Mamma mia.
L'EPILOGO SULLA VICENDA DELLA CAMPAGNA CONTROL PER LA FESTA DELLA MAMMA. L'ANNUNCIO NON È STATO CENSURATO (IN ITALIA LA CENSURA NON ESISTE). È STATA BLOCCATA DA UN ENTE? DA UN CONCESSIONARIO? CHISSÀ?
Ciao,
prima di entrare nell’argomento introdotto dal titolo voglio ricordarti che questa newsletter nasce per segnalare i migliori progetti di comunicazione e non ho intenzione di iniziare a fare giornalismo d’inchiesta.
La mizionewsletter non diventerà mai Bad Avenue, il blog che ha terrorizzato i pubblicitari nella seconda decade degli anni duemila, perché io non sono Donald Draper, ma è importante chiarire la vicenda della campagna “censurata” di Control.
È importante per l’etica e la credibilità del nostro settore, solo per questo gli dedico la seconda newsletter in una settimana, ma dalla prossima si torna alla normalità.

• COMPITO 1:
Secondo il testo sulla campagna di Control, che cosa non diventerà mai la mizionewsletter?
• COMPITO 2:
Riassumi in due frasi il testo sulla campagna di Control.
• COMPITO 3:
Trascrivi la parte del testo compresa tra "L'EPILOGO SULLA VICENDA" e "UN CONCESSIONARIO? CHISSÀ?", estremi inclusi.
I record non hanno alcun legame con il testo.

• RECORD FORNITI:
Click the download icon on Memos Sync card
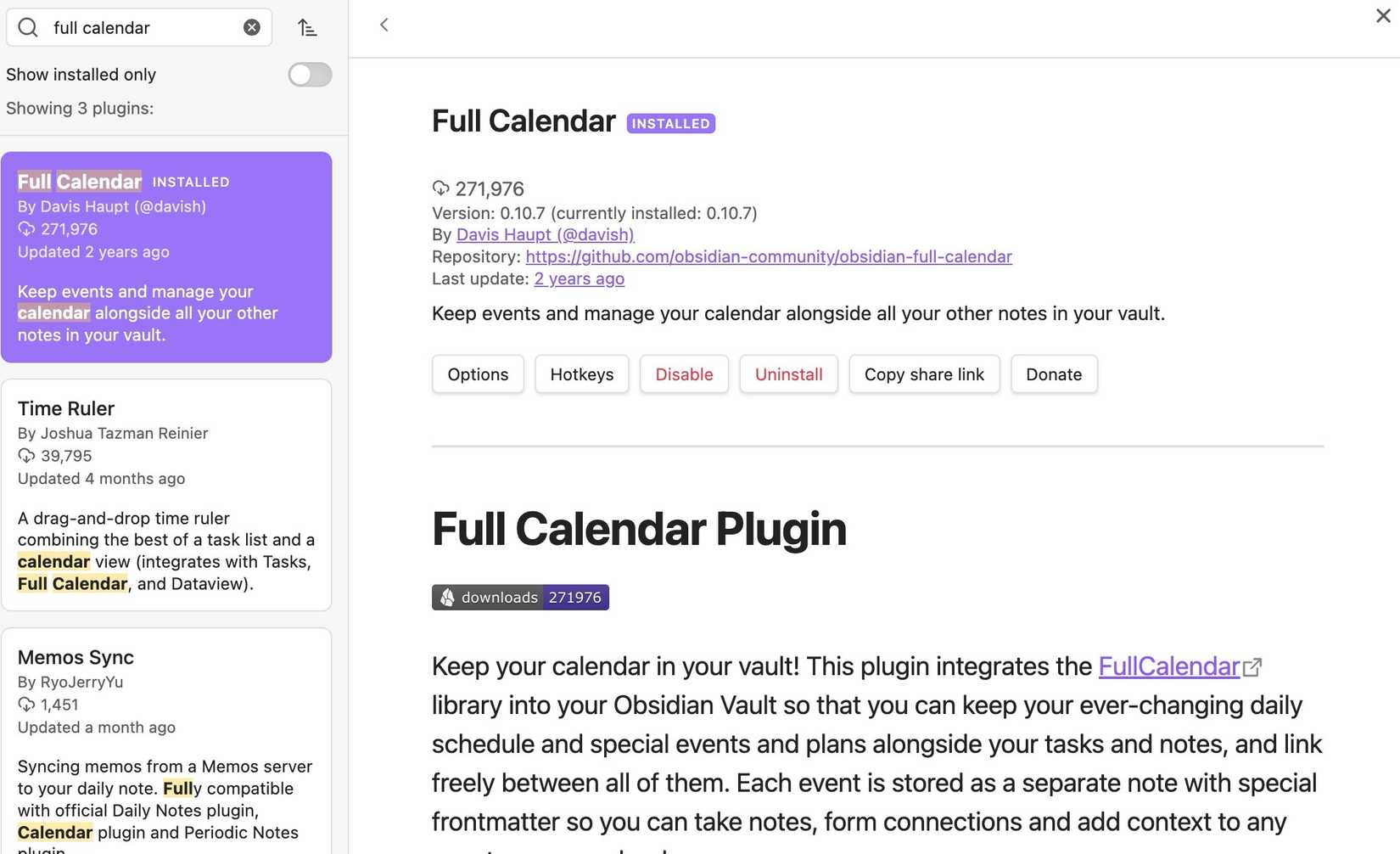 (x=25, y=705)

==

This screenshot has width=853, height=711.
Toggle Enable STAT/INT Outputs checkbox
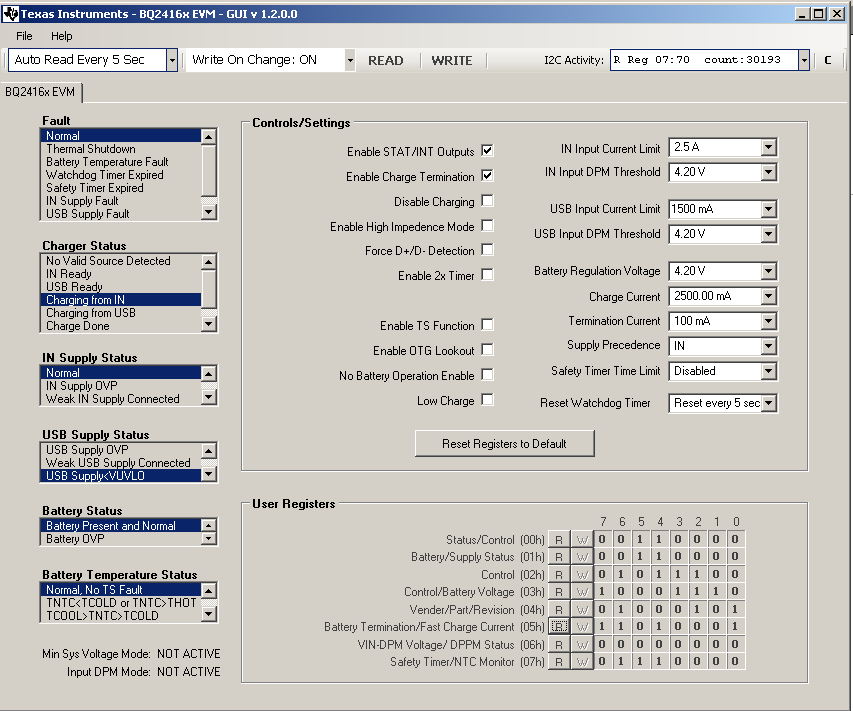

==

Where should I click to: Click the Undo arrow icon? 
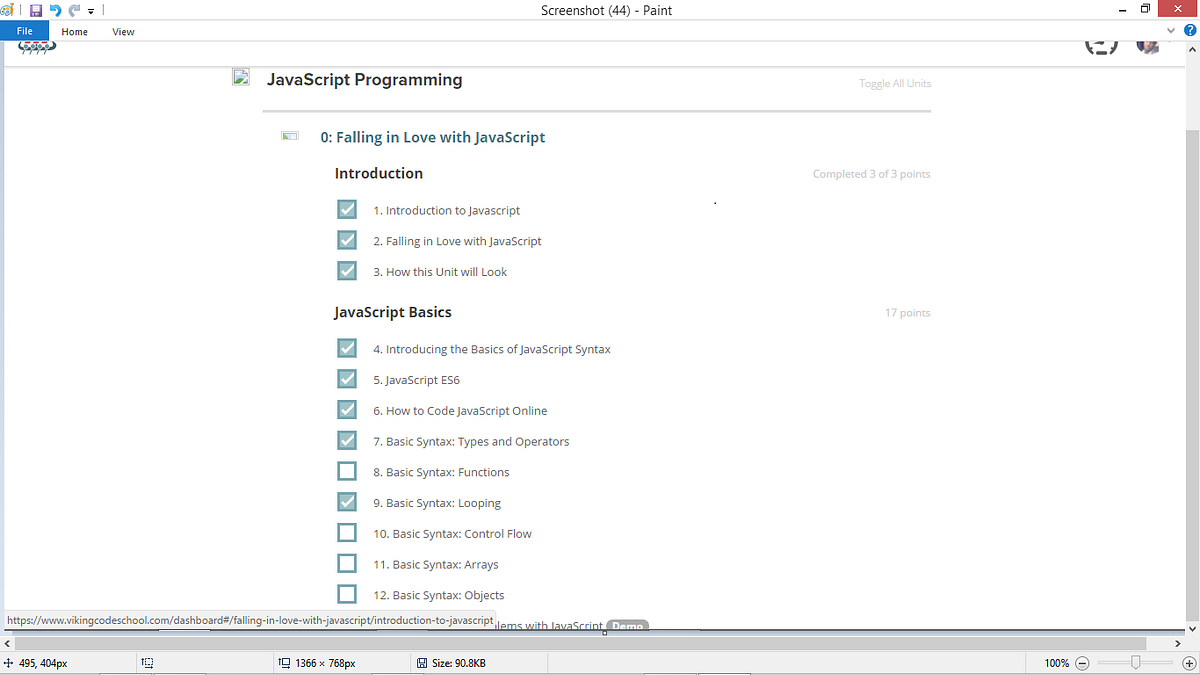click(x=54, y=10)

• RISPOSTA 1:
Bad Avenue, il blog che ha terrorizzato i pubblicitari nella seconda decade degli anni duemila.

• RISPOSTA 2:
La newsletter nasce per segnalare i migliori progetti di comunicazione e non intende fare giornalismo d'inchiesta. Per l'etica e la credibilità del settore, dedica però una seconda uscita nella stessa settimana a chiarire la vicenda della campagna "censurata" di Control per la festa della mamma.

• RISPOSTA 3:
L'EPILOGO SULLA VICENDA DELLA CAMPAGNA CONTROL PER LA FESTA DELLA MAMMA. L'ANNUNCIO NON È STATO CENSURATO (IN ITALIA LA CENSURA NON ESISTE). È STATA BLOCCATA DA UN ENTE? DA UN CONCESSIONARIO? CHISSÀ?